Exercise material:
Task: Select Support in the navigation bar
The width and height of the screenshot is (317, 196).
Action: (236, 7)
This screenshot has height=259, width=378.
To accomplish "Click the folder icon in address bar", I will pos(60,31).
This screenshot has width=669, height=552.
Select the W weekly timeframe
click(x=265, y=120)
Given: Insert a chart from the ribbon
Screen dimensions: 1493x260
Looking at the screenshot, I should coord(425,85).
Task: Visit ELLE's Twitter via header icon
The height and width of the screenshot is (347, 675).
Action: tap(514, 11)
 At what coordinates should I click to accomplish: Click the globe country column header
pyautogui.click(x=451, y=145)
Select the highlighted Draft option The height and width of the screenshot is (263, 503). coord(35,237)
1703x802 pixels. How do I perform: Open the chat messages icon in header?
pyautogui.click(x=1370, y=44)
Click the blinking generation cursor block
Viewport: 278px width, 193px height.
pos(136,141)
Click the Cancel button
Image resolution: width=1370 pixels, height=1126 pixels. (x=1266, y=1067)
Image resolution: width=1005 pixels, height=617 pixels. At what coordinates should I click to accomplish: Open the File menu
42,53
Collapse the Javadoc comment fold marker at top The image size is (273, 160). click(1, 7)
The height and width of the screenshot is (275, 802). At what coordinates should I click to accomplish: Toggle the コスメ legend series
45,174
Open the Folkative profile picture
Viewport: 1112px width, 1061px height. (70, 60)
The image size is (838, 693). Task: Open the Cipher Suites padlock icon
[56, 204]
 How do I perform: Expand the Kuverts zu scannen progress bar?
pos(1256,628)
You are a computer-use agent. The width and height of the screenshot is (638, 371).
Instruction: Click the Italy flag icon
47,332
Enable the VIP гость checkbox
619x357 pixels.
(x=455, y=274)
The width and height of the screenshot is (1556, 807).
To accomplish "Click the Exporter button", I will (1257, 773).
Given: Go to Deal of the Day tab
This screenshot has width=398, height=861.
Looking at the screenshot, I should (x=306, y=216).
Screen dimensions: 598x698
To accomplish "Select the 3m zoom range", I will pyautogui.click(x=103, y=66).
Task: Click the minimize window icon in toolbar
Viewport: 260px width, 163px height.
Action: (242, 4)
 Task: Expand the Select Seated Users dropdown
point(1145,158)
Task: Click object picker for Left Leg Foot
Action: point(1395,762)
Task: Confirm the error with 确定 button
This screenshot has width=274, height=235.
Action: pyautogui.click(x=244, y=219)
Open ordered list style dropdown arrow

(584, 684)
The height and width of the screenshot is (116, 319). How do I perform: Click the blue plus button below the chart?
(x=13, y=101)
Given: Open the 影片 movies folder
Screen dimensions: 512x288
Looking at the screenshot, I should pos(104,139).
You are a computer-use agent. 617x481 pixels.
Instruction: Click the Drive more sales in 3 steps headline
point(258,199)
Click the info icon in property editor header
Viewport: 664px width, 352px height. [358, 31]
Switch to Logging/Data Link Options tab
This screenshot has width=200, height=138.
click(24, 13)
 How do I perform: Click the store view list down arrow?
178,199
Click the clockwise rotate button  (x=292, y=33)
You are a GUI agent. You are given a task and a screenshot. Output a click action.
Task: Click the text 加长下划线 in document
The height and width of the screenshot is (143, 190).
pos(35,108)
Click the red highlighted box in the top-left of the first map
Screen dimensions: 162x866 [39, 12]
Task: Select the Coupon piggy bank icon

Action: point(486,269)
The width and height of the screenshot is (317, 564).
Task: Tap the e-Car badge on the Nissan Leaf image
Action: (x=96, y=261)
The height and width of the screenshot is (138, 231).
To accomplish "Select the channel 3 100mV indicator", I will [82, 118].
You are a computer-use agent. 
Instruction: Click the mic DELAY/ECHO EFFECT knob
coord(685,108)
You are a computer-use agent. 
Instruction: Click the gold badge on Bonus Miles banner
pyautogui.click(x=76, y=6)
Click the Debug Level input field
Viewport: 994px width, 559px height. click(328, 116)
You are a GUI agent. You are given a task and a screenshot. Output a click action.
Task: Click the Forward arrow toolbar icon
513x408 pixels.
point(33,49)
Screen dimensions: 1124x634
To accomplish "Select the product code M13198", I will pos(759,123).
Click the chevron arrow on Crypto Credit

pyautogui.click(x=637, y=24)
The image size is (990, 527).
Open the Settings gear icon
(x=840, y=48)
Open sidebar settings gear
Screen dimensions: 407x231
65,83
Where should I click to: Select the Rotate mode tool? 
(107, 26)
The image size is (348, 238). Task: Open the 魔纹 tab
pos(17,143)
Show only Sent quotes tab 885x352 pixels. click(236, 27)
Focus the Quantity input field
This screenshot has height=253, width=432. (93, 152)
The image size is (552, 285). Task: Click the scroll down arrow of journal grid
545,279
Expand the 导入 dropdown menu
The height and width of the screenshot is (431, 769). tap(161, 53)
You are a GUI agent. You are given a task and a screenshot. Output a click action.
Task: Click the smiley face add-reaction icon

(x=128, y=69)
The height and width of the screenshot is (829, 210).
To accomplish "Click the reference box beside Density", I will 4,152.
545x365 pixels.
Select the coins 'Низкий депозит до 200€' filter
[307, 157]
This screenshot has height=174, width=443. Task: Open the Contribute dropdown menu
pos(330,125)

Directions:
For every line above in which the string "computer" appears, add one; please give the final count and nothing else.

Response area:
4